Question

An inverted cone has a depth of $40cm$ and a base of radius $5cm$. Water is poured into it at a rate of $1.5$ cubic centimetres per minute. Find the rate at which the level of water in the cone is rising when the depth is $4cm$.

Answer 1

Let $V$ be the volume in the inverted cone.
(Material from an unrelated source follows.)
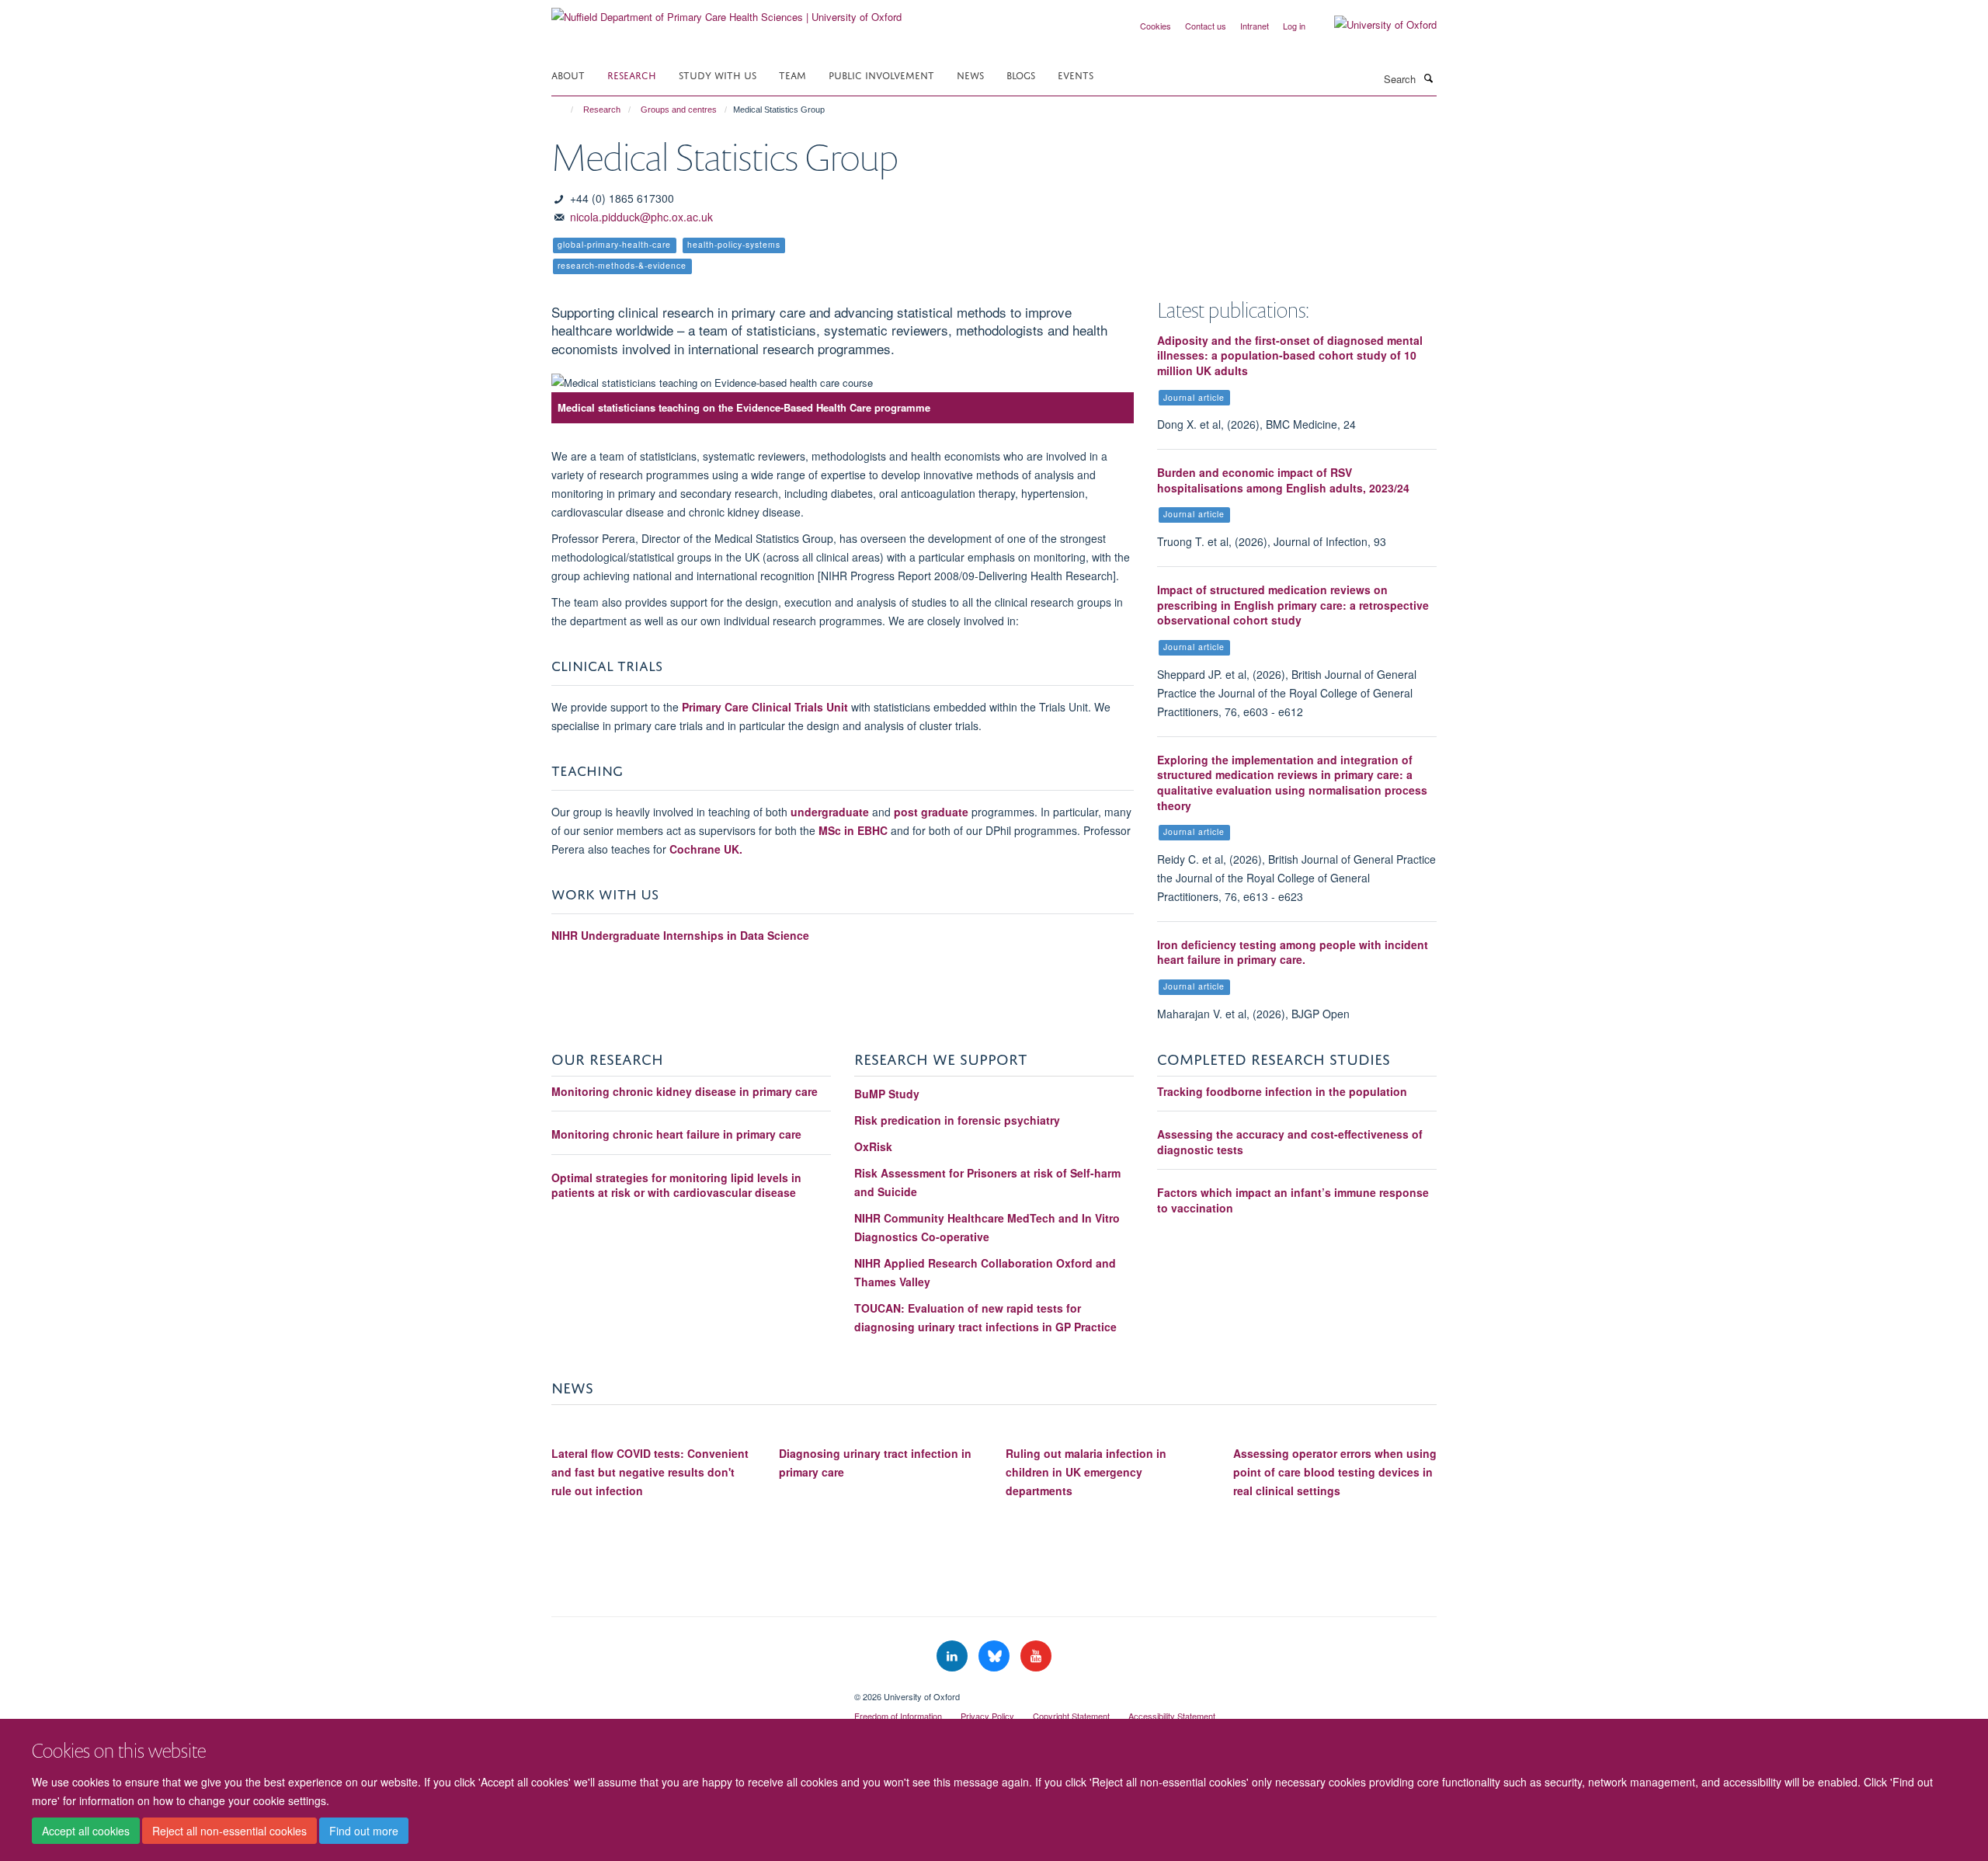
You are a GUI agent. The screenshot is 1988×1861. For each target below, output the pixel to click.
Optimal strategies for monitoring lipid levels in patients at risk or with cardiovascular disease (676, 1185)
Volume $\left(V\right)=\frac{1}{3}\pi r^{2}h$

By similar triangles,

$\frac{5}{40}=\frac{r}{h}$

$\Rightarrow r=\frac{h}{8}$

$\therefore V=\frac{1}{3}\pi {\left(\frac{h}{8}\right)}^{2}h$

$\Rightarrow V=\frac{1}{192}\pi h^3$

As the water is getting filled in funnel at the rate of $1.5{cm}^3/sec$, i.e.,

$\frac{dV}{dt}=1.5$

$\Rightarrow \frac{d}{dt}\left(\frac{1}{192}\pi h^3\right)=\frac{3}{2}$

$\Rightarrow \frac{1}{64}\pi h^2\frac{dh}{dt}=\frac{3}{2}$

$\Rightarrow \frac{dh}{dt}=\frac{96}{\pi h^2}$

$\therefore$ The rate of change of water level, i.e.,

$\frac{dh}{dt}=\frac{96}{\pi h^2}$

When ater is at $4cm$, i.e., when $h=4$,

$\therefore \frac{dh}{dt}=\frac{96}{\pi 4^2}$

$\Rightarrow \frac{dh}{dt}=\frac{6}{\left(\frac{22}{7}\right)}=\frac{6\times 7}{22}=\frac{21}{11}cm/s$

Hence the correct answer is $\frac{21}{11}cm/s$.